[Start of section]

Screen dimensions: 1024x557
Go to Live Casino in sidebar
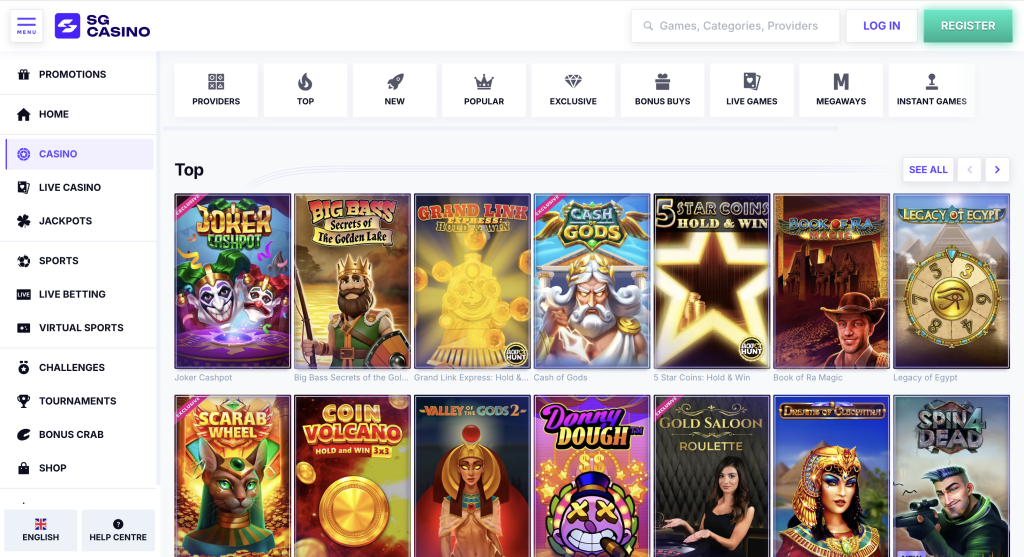[x=69, y=188]
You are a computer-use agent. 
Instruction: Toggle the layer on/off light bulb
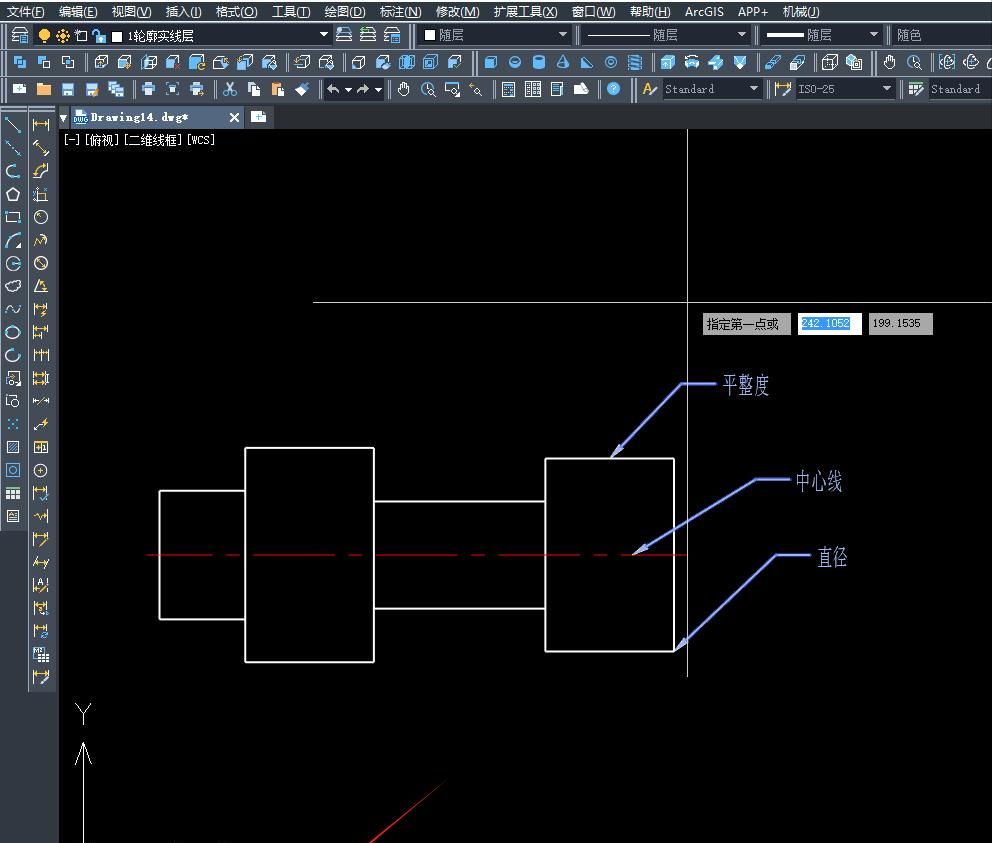pyautogui.click(x=44, y=35)
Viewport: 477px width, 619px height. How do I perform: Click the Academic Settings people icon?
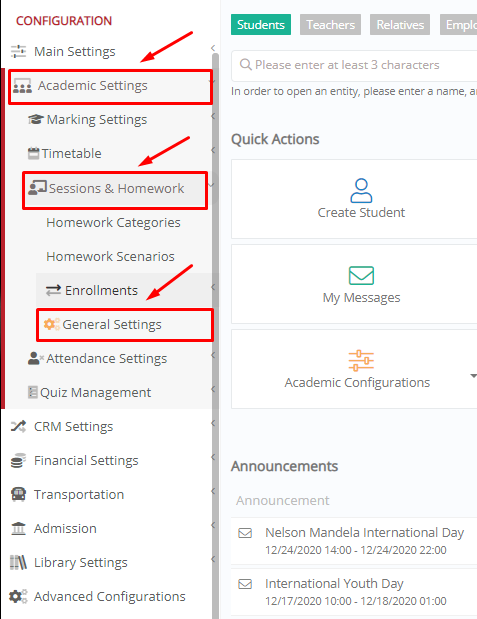[x=23, y=86]
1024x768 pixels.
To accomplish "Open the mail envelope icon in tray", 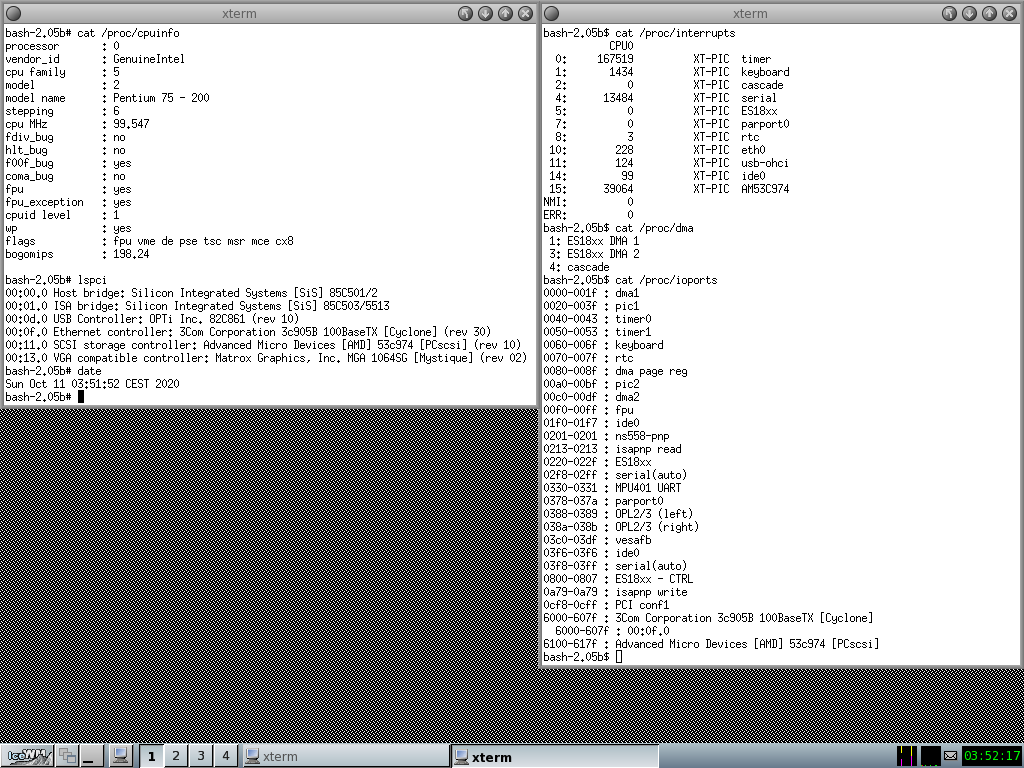I will 950,756.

[End of section]

What you need to do: What you write out is the stretch of entries from the line containing "You are a computer-use agent." to the line containing "1024x768 pixels.", word for word, with both end lines and no pictures.

Solution:
You are a computer-use agent. 
Instruction: Toggle the layer on/off light bulb
pyautogui.click(x=44, y=35)
Viewport: 477px width, 619px height. How do I perform: Click the Academic Settings people icon?
[x=23, y=86]
1024x768 pixels.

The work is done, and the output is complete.